Jon Hartley

Jon Hartley

Bioengineering/College of Engineering

2013-2014

Evaluation of the Flipped Classroom Pedagogy in a Senior Level Bioengineering Course

Faculty Mentor: Richard Rabbit - Bioengineering/College of Engineering

An understanding of mathematics and how to apply mathematical principles are ABET required learning outcomes for engineers set by the Accreditation Board for Engineering and Technology (ABET). Even though students in engineering take several years of math classes before entering upper division engineering courses, there is a need to reteach or review the mathematical concepts in the context of solving engineering problems. The lack of understanding is most evident in TA hours where most time is filled with explaining mathematics that should have been learned and understood before enrolling in the course.

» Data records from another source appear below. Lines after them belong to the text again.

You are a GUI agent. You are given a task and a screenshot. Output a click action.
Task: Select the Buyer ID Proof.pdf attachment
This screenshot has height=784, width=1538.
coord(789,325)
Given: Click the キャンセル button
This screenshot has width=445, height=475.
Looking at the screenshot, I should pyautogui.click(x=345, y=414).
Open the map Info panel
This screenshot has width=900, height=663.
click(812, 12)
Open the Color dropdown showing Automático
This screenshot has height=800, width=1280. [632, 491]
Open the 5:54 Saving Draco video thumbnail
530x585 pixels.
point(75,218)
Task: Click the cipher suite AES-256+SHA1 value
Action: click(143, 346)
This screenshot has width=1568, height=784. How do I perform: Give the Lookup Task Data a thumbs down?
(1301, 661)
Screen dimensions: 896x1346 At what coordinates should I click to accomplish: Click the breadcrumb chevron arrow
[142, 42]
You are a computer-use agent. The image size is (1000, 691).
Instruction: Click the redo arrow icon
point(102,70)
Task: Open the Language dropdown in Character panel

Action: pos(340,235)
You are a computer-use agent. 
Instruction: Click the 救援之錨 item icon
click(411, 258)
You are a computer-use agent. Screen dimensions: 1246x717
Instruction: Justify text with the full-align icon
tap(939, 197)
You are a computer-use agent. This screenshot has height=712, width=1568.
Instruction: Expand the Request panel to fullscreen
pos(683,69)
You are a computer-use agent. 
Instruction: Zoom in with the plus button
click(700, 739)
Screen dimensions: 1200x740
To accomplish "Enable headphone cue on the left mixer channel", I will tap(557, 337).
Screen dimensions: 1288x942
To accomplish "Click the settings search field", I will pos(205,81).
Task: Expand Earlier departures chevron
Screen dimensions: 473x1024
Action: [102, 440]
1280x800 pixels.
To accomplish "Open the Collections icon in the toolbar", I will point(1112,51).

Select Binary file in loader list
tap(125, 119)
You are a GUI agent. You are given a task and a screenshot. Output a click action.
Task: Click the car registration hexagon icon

Therefore, there is a need to make pedagogical changes to improve comprehension of the material.

 

The goal of this project is to help students be able to apply mathematical principles to bioengineering problems. To accomplish this goal, a flipped classroom teaching environment will be evaluated where students will watch the lecture at home on the internet and work homework problems in class. A series of short videos (4-7 min) will be gathered and produced for the students to watch on Canvas. Classroom time will then be dedicated to working real-life bioengineering problems requiring the application of the principles watched in the lecture videos. In this setting, students will have a more structured and supportive environment to apply the mathematics and other transport principles to real problems. The students’ understanding will be evaluated using quiz scores and homework scores from the flipped class format. Additionally, student surveys will be used to understand the students’ satisfaction with the classroom format.

 

A series of videos will be gathered and produced that can be used by this course and other courses in engineering to help students understand the math behind the course content. The videos will be shared with instructors in bioengineering to use as a teaching resource or as a template to produce their own videos to flip their classrooms as well. The video resources will initiate a database of video lectures on Canvas that graduate students and faculty members can add to and draw from. The project will also elucidate the advantages of using a flipped class format by conducting student surveys and evaluating quiz scores.